Opposition defence spokesman Phil Goff has demanded Defence Minister Jonathan Coleman condemn the defence force's definition of investigative journalists as "subversives".
A leaked NZ Defence Force security manual cites three main "subversion" threats it needs to protect itself against: foreign intelligence services, organisations with extreme ideologies and (brace yourself!) "certain investigative journalists"... highlighting people who acquire classified information to "bring the Government into disrepute".
Recently, investigative journo Nicky Hager reported our military asked US spy agencies to monitor the phone calls of Kiwi journalist Jon Stephenson, while he was in Afghanistan reporting on the war.

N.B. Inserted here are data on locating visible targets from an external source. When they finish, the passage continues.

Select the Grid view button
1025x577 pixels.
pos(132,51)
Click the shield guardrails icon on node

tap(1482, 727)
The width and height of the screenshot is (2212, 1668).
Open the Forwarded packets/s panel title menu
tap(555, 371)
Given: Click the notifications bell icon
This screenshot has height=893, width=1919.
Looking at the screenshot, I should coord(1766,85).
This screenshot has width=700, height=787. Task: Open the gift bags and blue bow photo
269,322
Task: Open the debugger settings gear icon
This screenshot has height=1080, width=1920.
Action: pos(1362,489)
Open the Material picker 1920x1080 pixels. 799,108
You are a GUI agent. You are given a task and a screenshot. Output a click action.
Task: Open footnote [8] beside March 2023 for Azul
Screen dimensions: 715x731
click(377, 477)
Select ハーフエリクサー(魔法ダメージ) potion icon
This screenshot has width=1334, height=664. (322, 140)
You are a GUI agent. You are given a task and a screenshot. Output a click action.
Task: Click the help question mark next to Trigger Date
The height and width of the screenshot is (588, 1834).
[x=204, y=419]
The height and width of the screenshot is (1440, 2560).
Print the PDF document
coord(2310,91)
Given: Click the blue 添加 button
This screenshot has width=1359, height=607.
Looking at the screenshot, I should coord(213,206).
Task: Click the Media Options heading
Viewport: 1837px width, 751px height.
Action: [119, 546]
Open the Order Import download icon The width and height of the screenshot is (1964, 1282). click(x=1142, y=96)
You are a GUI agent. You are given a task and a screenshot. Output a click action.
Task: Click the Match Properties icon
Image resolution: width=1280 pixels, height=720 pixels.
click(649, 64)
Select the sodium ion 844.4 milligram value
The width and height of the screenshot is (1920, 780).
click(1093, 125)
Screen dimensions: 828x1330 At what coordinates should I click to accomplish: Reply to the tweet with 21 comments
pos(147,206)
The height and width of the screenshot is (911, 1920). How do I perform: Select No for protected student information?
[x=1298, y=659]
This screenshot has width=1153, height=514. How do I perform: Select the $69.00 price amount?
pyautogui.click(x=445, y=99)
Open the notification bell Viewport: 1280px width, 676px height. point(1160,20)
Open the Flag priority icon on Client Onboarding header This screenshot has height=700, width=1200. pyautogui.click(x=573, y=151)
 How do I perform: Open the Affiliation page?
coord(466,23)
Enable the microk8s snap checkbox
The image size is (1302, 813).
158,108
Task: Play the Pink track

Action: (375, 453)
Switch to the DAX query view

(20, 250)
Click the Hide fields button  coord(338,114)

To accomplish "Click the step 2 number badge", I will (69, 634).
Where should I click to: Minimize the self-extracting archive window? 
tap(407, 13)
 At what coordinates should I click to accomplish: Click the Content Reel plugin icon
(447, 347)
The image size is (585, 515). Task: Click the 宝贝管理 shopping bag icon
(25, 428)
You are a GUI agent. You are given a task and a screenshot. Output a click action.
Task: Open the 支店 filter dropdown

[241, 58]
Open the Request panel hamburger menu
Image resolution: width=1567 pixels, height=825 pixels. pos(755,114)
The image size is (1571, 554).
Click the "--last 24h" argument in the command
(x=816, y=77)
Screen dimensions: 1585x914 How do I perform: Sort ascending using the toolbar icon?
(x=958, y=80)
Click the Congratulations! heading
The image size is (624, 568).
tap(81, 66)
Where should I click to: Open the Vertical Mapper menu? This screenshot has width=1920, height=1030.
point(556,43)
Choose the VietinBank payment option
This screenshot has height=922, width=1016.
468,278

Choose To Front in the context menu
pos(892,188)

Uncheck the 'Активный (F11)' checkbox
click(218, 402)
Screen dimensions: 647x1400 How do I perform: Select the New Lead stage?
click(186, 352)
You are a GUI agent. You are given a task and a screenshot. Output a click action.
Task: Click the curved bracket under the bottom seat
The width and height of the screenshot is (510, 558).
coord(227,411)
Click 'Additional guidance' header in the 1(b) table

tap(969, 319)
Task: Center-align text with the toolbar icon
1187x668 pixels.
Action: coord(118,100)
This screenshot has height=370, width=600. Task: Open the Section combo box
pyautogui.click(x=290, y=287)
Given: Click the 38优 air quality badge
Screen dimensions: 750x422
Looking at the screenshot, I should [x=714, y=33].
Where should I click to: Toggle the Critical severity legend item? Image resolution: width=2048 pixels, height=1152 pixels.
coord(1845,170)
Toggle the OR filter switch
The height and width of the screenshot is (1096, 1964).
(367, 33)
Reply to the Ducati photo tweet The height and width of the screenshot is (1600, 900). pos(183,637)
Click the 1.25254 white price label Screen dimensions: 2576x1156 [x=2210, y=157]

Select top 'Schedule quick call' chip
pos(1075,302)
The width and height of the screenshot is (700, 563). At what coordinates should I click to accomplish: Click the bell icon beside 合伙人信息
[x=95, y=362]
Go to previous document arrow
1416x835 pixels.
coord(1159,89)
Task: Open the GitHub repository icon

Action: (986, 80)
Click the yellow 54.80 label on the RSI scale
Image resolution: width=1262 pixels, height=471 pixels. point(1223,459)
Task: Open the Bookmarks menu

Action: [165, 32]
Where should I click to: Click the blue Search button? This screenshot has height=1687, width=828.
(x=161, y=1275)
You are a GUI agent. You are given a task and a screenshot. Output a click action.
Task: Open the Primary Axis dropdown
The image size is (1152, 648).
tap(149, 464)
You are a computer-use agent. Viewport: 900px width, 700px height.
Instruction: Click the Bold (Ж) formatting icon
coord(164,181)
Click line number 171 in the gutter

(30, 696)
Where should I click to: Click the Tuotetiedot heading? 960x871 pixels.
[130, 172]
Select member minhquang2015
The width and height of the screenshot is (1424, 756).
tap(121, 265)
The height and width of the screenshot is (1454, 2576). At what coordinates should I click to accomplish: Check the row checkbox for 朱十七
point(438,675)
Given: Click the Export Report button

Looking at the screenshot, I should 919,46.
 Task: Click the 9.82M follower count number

Phil Goff says he also expects the govt to apologise for this.
Minister Coleman says the "subversives" policy had been in place since 2003 - when Labour was in power - and was intended to protect soldiers on operations. Goff (defence minister from 2005-2008) claims he was unaware of this, and also says he'd never known an instance where a NZ journalist knowingly put at risk the safety or wellbeing of NZ soldiers. Well, he must've forgotten the NZ Herald publishing in 2010 a clear non-pixelated photograph of our Victoria Cross recipient, SAS Corporal Willie Apiata on patrol in Kabul. This action spurred the NZ Defence Force to withdraw him from active service, which in turn made him decide to leave the full-time military.
Having served myself, I fully understand the need for national security, and especially operational silence. Bringing back a 'D-Notice' would provide more control over sensitive information. Otherwise, why not work together with media on general and transparent issues? That is far preferable to labelling them "subversives" and stirring up a hornets' nest!